[TASK]: Write the next part of the Michael F. Finneran biography below, starting right after its final sentence.

[READING TEXT]:

------------------------

Michael F. Finneran, is Principal at dBrn Associates, Inc., a full-service advisory firm specializing in wireless and mobility. With over 40-years experience in networking, Mr. Finneran has become a recognized expert in the field and has assisted clients in a wide range of project assignments spanning service selection, product research, policy development, purchase analysis, and security/technology assessment. The practice addresses both an industry analyst role with vendors as well as serving as a consultant to end users, a combination that provides an in-depth perspective on the industry.

His expertise spans the full range of wireless technologies including Wi-Fi, 3G/4G/5G Cellular and IoT network services as well as fixed wireless, satellite, RFID and Land Mobile Radio (LMR)/first responder communications. Along with a deep understanding of the technical challenges, he also assists clients with the business aspects of mobility including mobile security, policy and vendor comparisons. Michael has provided assistance to carriers, equipment manufacturers, investment firms, and end users in a variety of industry and government verticals. He recently led the technical evaluation for one of the largest cellular contracts in the U.S.

------------------------

[DATASET EXCERPT]:
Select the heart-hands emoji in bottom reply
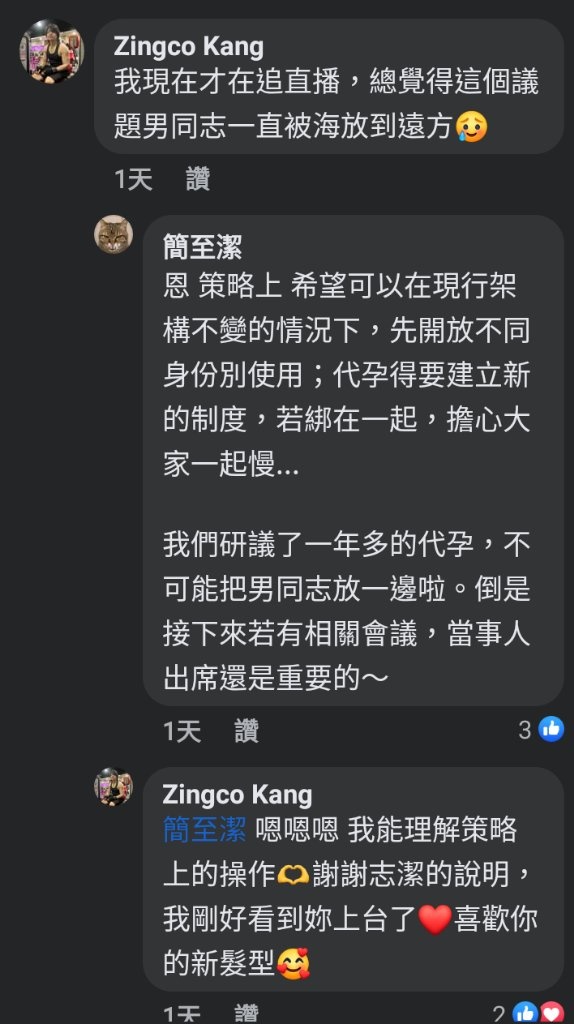Viewport: 574px width, 1024px height. [293, 875]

------------------------

[OUTPUT BELOW]:
As a byproduct of his consulting assignments, Michael has become a fixture within the industry. He has appeared at hundreds of trade shows and industry conferences, and helps plan the Mobility sessions at Enterprise Connect. Since his first piece in 1980, he has published over 1,000 articles in NoJitter, BCStrategies, InformationWeek, Computerworld, Channel Partners and Business Communications Review, the print predecessor to No Jitter.

Mr. Finneran has conducted over 2,000 seminars on networking topics in the U.S. and around the world, and was an Adjunct Professor in the Graduate Telecommunications Program at Pace University. Along with his technical credentials, Michael holds a Masters Degree in Management from the J. L. Kellogg Graduate School of Management at Northwestern University.